A MOURA ENCANTADA E O BEIJA ROSAS DE MONSARAZ

 

A lenda da moura encantada e do beijarosas de Monsaraz 




Há muitos anos, ainda a moirama era tolerada no seio da cristandade devido à falta de povoadores nas terras do sul de Portugal, numa noite no início do verão, o barbeiro da Vila de Monsaraz, chamado Isidoro Duarte, como quase todos os montersarenses, devido aos grandes calores, estava deitado numa esteira de buinho à porta de sua casa que, também era  a barbearia, quando pela noite dentro foi acordado pelo tropel de cavalos! Esta situação acontecia muitas vezes com o regresso ou saída dos cavaleiros do regimento aquartelado no Castelo de Monsaraz, mas naquela noite foi diferente! 

Do lugar onde estava deitado abriu um olho e viu que eram apenas dois cavaleiros que pararam junto ao Castelo, perto do barbeiro, o da frente chegou montado num lindo cavalo branco e trazia à garupa uma rapariga muito linda e o cavaleiro de atrás, com aspeto de ser seu criado segurava à sua frente um cofre! Apearam-se ambos e enquanto o senhor ajudou a rapariga a apear-se o outro colocou o cofre no chão junto dela!

A menina encostou-se à parede do Castelo e o senhor com aspeto de muita tristeza, proferiu as seguintes palavras: - Minha filha ficas aqui encantada até que neste lugar surja uma roseira com lindas rosas vermelhas, uma dessas rosas és tu que, ao ser beijada por um homem que aqui há-de vir, serás desencantada e ele recebe o tesouro que está neste cofre, salpicou-a com um líquido que trazia numa garrafa e naquele momento desapareceu tudo! 
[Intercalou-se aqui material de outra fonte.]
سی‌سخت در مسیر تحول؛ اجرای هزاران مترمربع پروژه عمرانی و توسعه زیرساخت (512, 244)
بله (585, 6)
O barbeiro Isidoro, percebeu que eram mouros, assistiu ao encantamento da moura, ficando a saber a chave do desencantamento, não se moveu na sua esteira até ao desaparecimento dos mouros, por fim, sentou-se e deu várias chapadas na cara repetindo em vós alta: - Eu estou acordado, isto não é um sonho até que adormeceu! De madrugada quando acordou, já passava por ali muita gente a caminho do trabalho e ouviam-no com aquela lamúria, mas não percebiam nada e seguiam! 

A partir dessa noite, o barbeiro passou a ser uma pessoa diferente, só via o encantamento e sonhava ser rico, enquanto cortava cabelos ou barbas repetia alto: Eu estava acordado, não foi um sonho! Os clientes riam e alguns  que tinham mais confiança com ele, respondiam: - Oh Isidoro, então querias cortar-me o cabelo e a barba a dormir? Ainda me cortavas o pescoço, homem! Ele lá disfarçava e dava uma justificação atabalhoada, mas em Monsaraz diziam que ele não devia andar bom da cabeça, porque falava sózinho coisas sem sentido! 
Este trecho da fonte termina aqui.